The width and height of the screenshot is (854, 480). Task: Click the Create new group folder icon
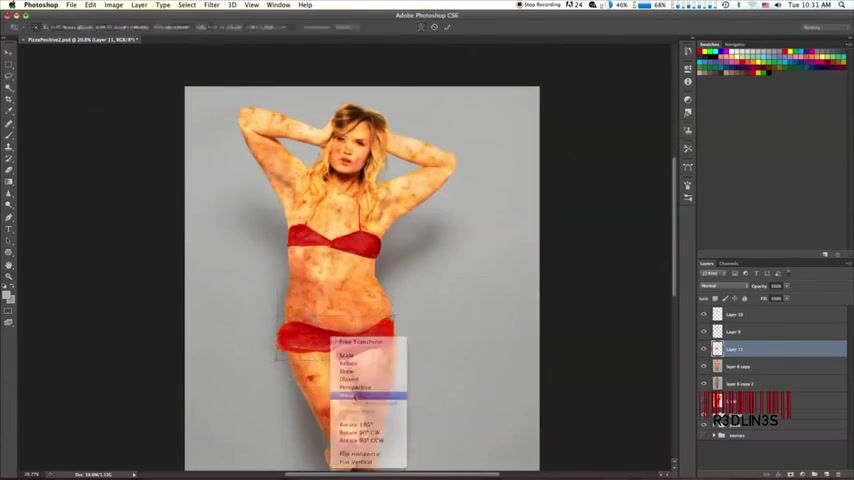point(814,474)
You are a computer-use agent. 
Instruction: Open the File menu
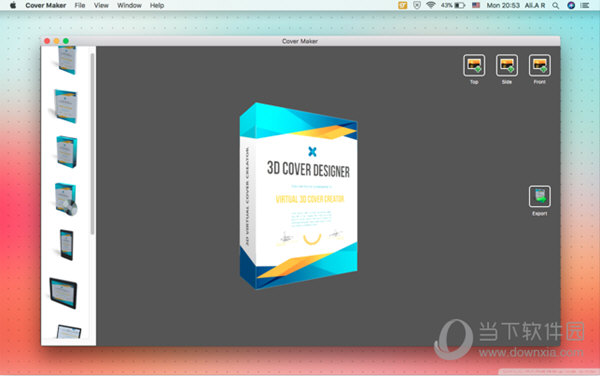[80, 5]
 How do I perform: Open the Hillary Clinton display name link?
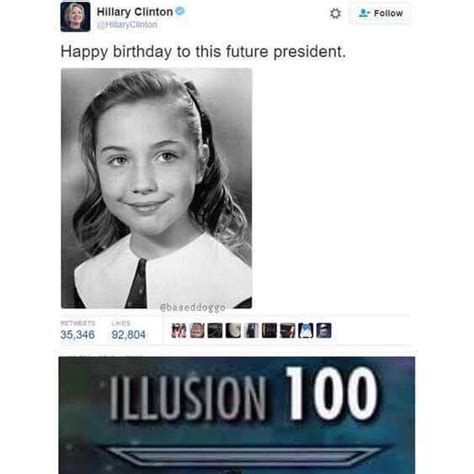(x=135, y=12)
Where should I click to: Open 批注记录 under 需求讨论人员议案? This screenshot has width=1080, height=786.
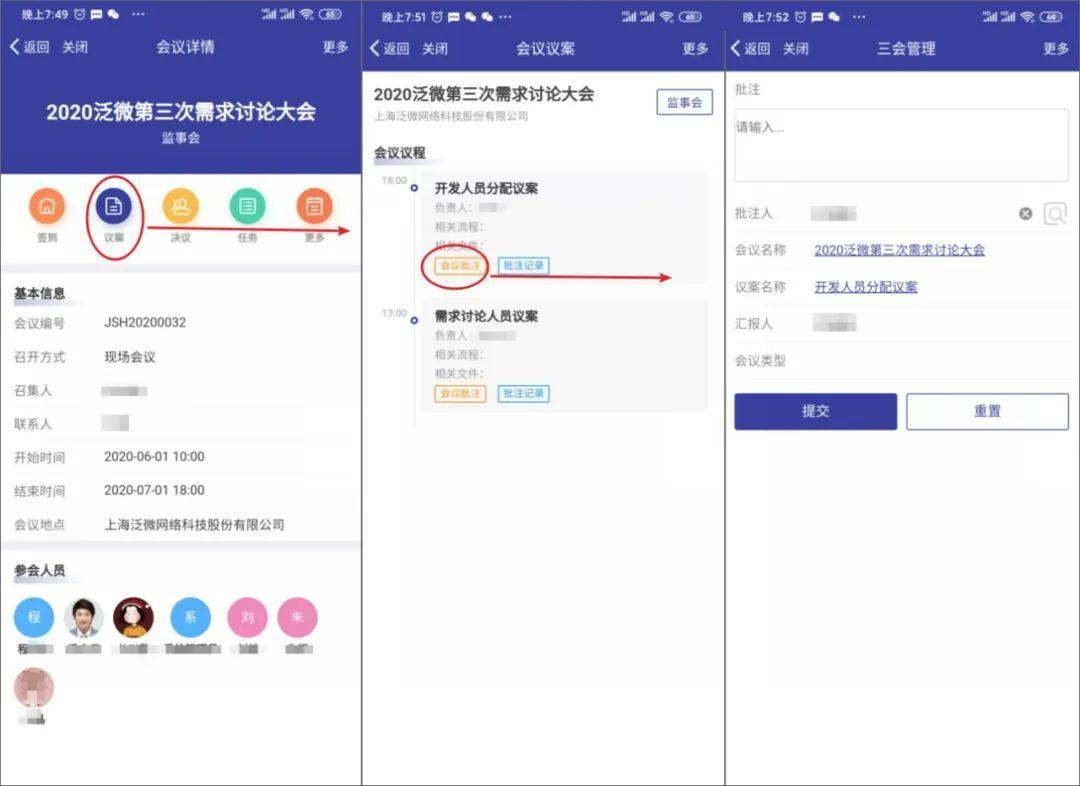(523, 393)
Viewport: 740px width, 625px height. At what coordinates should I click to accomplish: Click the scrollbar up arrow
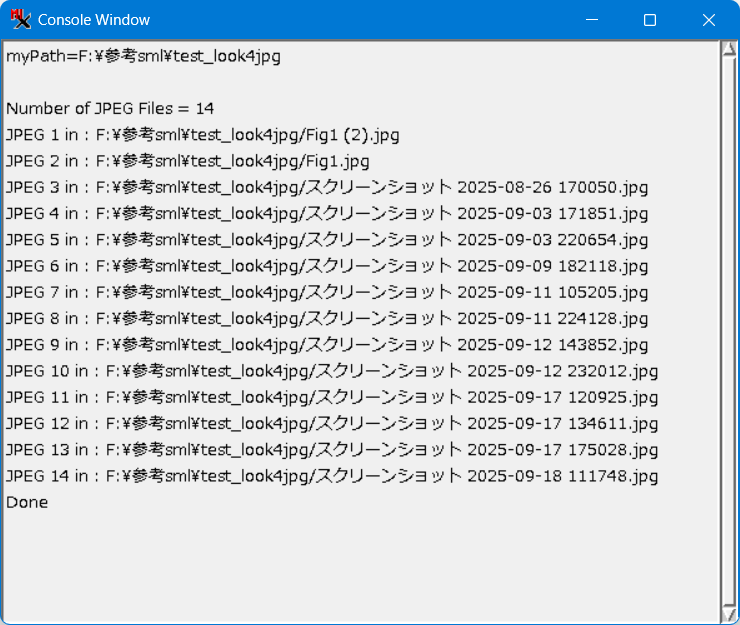tap(729, 50)
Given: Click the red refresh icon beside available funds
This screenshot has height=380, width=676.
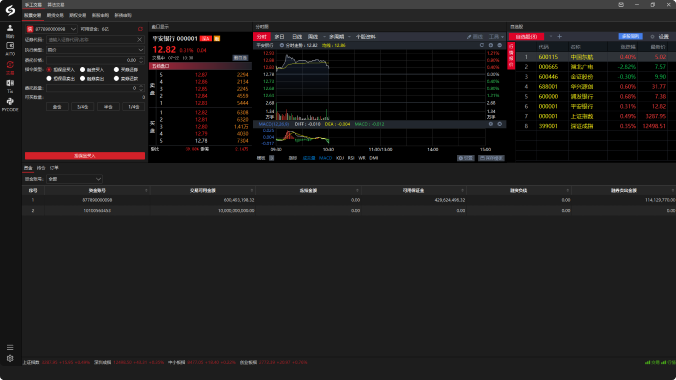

▸ **Assignment**
Begin the copy at the line containing "Where should I" and end it at the final line of the material above, reproducing each line exactly and omitting pictures.

▸ **Response to the task**
Where should I click to: Open 批注记录 under 需求讨论人员议案? This screenshot has width=1080, height=786.
(523, 393)
Viewport: 740px width, 625px height. At what coordinates should I click to accomplish: Click the scrollbar up arrow
tap(729, 50)
Given: Click the red refresh icon beside available funds
This screenshot has height=380, width=676.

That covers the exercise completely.